Wissen heißt die Welt verstehen. Wissen lehrt, verrauschter Zeiten Und der Stunde, die da flattert, Wunderliche Zeichen deuten. Und da sich die neuen Tage Aus dem Schutt der alten bauen, Kann ein ungetrübtes Auge, Rückwärtsblickend vorwärtsschauen. F.W. Weber, Dreizehnlinden
 Wissen heißt die Welt verstehen.Wissen lehrt, verrauschter ZeitenUnd der Stunde, die da flattert,Wunderliche Zeichen deuten.Und da sich die neuen TageAus dem Schutt der alten bauen,Kann ein ungetrübtes Auge,Rückwärtsblickend vorwärtsschauen.               F.W. Weber, Dreizehnlinden

Flächennutzungsplan

In der Begründung zur Neuaufstellung des FNP der VG Wirges steht auf Seite 53:

 

"Bei der weiteren Siedlungsentwicklung sollen die städtebauliche Innenentwicklung, Wohnungsmodernisierung, städtebauliche Erneuerung und Verbesserung des Wohnumfeldes Vorrang vor einer Neuausweisung im Außenbereich haben."

 

Das deckt sich mit den Forderungen des übergeordneten Regionalen Raumordnungsplans von 2006. Der wiederum muß sich an die Vorgaben des Landesentwicklungsprogramms halten. Derzeit ist das LEP IV gültig. Dieses wiederum darf nicht ins Blaue hinein planen, sondern hat auf die Ziele des Bundes zu achten und nimmt sie in seine Bestimmungen auf. Eines der wichtigsten Ziele des Bundes ist die sogenannte Nationale Nachhaltigkeitsstrategie aus dem Jahr 2002, mit der dem galoppierenden Flächenverbrauch in Deutschland entgegengewirkt werden soll. Das Ziel ist die Minderung des Flächenverbrauchs auf 30 Hektar pro Tag, und zwar bis zum Jahr 2020. Das sind noch vier Jahre. Derzeit liegt der Flächenverbrauch in Deutschland aber noch bei 70 Hektar/Tag.

 

In EBERNHAHN haben wir gegenwärtig zwei große Maßnahmen zu fürchten: die Gesamtversiegelung des Kronenackers und die Teilversiegelung des Massenbergs. Das sind insgesamt 18 Hektar.

 

Ein Appell der Vernunft würde in diesem Hinblick lauten: Rücknahme der Siedlungsneuausweisung auf dem Massenberg wenigstens bis zur Neuaufstellung des nächsten Flächennutzungsplans in ca. 15 Jahren. Sollten wir jetzt dieser Ausweisung zustimmen, haben wir zu gewärtigen, daß innerhalb der nächsten zehn Jahre ein weiteres Teilstück des Massenbergs verbaut wird. Das würde eine weitere Beeinträchtigung der Freiraum- und Naherholungsfunktion in Ebernhahn bedeuten.

 

Mit dieser Siedlungsneuausweisung im Außenbereich hätten wir die Chance vertan, die Innenentwicklung zu fördern:

 

a) Es bestehen gegenwärtig noch etliche Baulücken im Innenbereich: Güllhof, Grimmel, Alte Wiese, Kannenbäckerstraße, Lagerweg, Schillerstraße, Kapellenstraße, Steimelsfeld.

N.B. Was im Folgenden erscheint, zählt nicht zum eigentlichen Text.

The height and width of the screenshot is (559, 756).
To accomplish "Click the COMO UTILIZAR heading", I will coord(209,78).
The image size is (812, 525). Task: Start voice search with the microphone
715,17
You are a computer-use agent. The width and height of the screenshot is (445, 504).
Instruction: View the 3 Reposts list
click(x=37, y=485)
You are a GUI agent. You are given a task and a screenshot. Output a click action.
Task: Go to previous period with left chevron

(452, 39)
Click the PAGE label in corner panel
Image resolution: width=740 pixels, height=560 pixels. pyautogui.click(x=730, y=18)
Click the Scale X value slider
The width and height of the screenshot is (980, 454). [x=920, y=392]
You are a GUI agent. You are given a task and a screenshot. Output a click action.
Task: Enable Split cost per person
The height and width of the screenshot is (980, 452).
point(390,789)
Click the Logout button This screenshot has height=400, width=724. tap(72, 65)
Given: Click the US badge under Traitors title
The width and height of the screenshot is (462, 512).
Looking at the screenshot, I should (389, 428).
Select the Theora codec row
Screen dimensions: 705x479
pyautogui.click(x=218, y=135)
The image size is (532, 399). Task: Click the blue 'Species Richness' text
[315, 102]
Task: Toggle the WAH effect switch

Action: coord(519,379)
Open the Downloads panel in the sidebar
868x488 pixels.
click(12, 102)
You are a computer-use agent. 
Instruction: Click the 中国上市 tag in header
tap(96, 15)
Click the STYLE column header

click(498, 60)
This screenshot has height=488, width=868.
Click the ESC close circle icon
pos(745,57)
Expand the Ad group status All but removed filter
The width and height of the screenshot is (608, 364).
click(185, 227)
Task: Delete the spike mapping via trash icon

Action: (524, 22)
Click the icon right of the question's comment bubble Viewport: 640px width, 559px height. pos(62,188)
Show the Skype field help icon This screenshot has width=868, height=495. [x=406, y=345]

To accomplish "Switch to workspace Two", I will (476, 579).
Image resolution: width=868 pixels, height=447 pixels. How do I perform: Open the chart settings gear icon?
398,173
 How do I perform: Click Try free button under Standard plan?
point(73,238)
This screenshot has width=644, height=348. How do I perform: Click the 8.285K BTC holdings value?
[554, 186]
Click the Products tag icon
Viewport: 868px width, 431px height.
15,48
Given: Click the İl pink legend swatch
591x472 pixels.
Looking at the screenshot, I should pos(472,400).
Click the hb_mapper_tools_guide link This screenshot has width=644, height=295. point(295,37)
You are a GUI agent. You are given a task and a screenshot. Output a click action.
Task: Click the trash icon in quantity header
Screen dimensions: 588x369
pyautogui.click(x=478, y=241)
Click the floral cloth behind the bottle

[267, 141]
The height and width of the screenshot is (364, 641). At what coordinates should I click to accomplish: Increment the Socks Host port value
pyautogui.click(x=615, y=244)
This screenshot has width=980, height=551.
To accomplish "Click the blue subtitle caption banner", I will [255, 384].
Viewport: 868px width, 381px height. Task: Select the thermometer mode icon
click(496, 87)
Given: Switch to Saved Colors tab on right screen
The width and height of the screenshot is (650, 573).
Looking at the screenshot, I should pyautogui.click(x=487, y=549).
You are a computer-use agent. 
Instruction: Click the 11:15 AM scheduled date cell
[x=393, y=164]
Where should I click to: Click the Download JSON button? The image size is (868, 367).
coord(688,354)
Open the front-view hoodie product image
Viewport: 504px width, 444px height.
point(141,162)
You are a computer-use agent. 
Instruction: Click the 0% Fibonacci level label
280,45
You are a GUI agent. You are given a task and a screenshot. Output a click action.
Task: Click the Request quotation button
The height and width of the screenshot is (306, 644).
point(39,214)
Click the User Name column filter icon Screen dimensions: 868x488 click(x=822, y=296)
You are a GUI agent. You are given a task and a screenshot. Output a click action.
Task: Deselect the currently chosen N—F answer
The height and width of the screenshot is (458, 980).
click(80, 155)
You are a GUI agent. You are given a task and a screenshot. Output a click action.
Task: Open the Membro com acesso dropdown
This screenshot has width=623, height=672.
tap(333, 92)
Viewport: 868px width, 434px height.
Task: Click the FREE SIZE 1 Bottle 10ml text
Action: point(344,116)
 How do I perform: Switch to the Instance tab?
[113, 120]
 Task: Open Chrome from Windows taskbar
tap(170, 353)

b) Es ist durch Wegzug und Überalterung mit der Tatsache zunehmender Hausleerstände innerhalb des Dorfes zu rechnen. Der Wohnungsaltbestand im Dorfkern unterliegt einer großen Fluktuation in der Wohnungsnutzung. Hier muss der spürbaren Abwirtschaftung der Immobilien und der sich entwickelnden Segregation entgegengewirkt werden durch Förderung der Wohnungsmodernisierung, städtebauliche Maßnahmen wie Abriss von Altbauten, Ankauf von Grundstücken, Arrondierung (wie es Siershahn gegenwärtig macht) und eben durch ein Moratorium von Siedlungsneuausweisungen, um die Besiedlung der bestehenden Baulücken zu fördern.

c) Zu beachten ist ebenfalls: Die Neuversiegelung der Oberdorfflächen bewirkt eine Zunahme der Niederschlagsmengen (vgl. Umweltbericht, S. 93, der die Problematik der Hanglage anspricht und Maßnahmen der Retention anmahnt) und eine Belastung und - bei Starkregen - möglicherweise sogar eine Gefährdung des Unterdorfs, was sich ebenfalls negativ auf die Wohnbebauung des Unterdorfs auswirken kann.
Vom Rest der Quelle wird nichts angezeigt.